For most of us ordinary clergy in parishes, this will come as something of a surprise because most of us often feel powerless:

the bishop might move us; 
the bishop might not move us; 
the diocesan structures control how we run our parishes; 
the laity won't assist in running the parish;
the laity are too bossy trying to run the parish;
there are ever increasing technical demands on our time - school inspections, building, electrical, asbestos, fire regulation inspections;
the bank account has 19 other signatories at the curial offices on it;
running more than one parish is exhausting;
doing funerals every week for mostly lapsed Catholics is taking up all my time;
depressed at the numbers attending;
what will happen in the future?

You get the idea.

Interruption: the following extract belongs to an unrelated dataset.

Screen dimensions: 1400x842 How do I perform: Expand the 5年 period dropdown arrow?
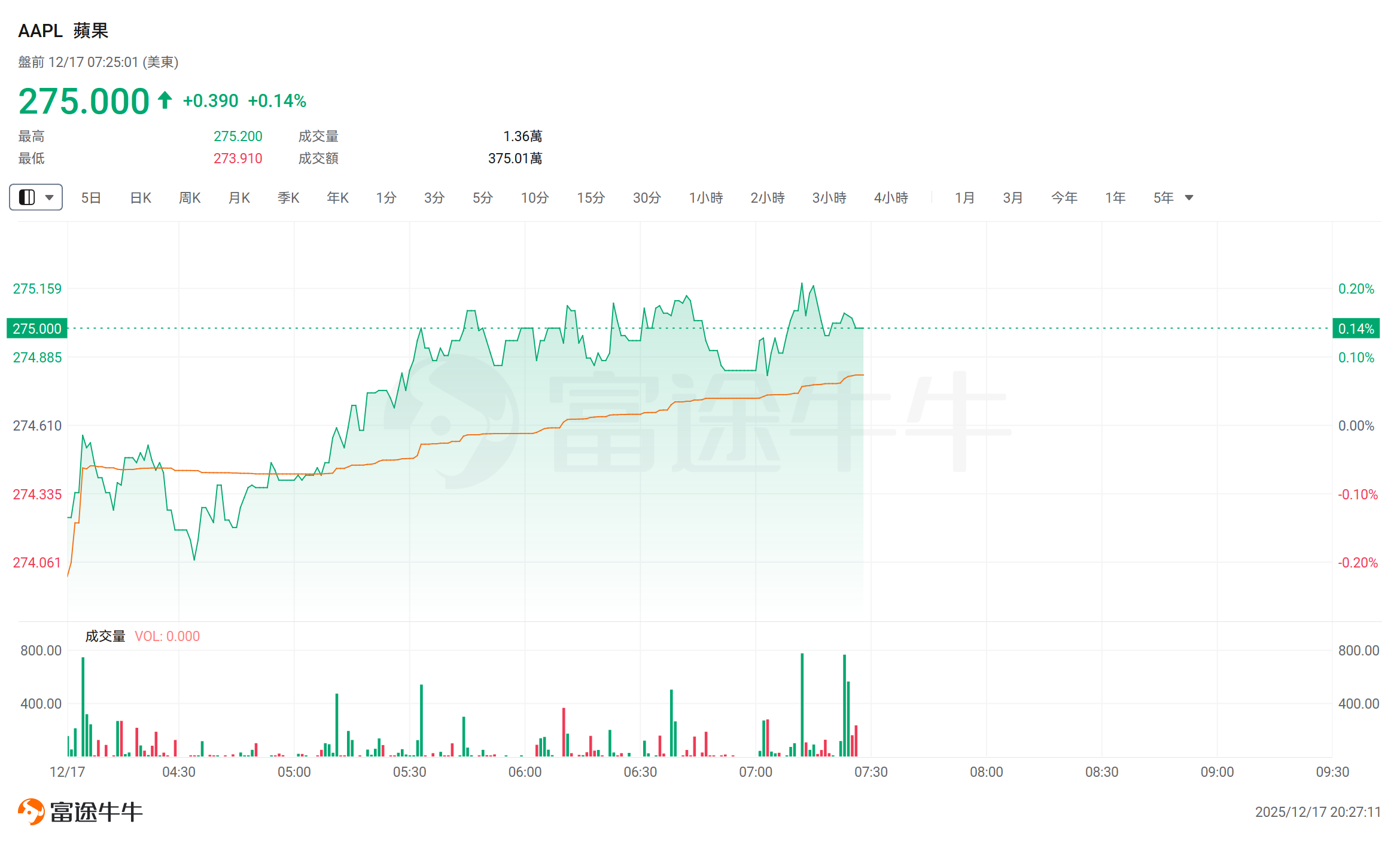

Most clergy in ordinary parishes do not, I think, feel terribly powerful.

Quite the reverse.

Questions I've heard being asked are:

What if I don't like the outcomes of the Synod and yet am asked to carry them out in structural or pastoral reorganisations in the diocese?

Will I end up looking after five parishes and be asked to stay on after the retirement age of 75?

If I really don't like the outcome, can I take some sort of early retirement? Would the diocese support me in that?

If the laity are to take over many of my roles, what am I for?

Will I end up at endless committee meetings?

Previously tried models such as "clustering" parishes, the other models, for example in Widnes, seem to instil an almost universal horror at the thought that these would be held up as out future.

A concern that the Church of England is being held up as some sort of model. After all it has lots of synods - for laity, clergy and bishops - all with voting interests. This would be disastrous - after all, if my Anglican friends will forgive me, the C of E is not exactly in the best of health.

There are also concerns expressed about how the data will be organised. No system of analysing this sort of information is completely without a bias. Some would like more information on this.

Recent Synods in Rome also seem to have gained a reputation for publishing conclusions other than what the delegates thought were the outcomes of their discussions.

For anyone who thinks the priests have all the power, here's what it sometimes feels like to us.

Sunday 24 March 2019

Synod 2020. Liverpool. Number 10. Increasing Vocations isn't rocket science

To follow up on my post about good practice and places where some of the modern western Church's problems are actually in abeyance... here is an article from "Catholic World Report" on diocese in the USA where vocations to the Priesthood are on the increase, entitled, "Increasing Vocations isn't rocket science."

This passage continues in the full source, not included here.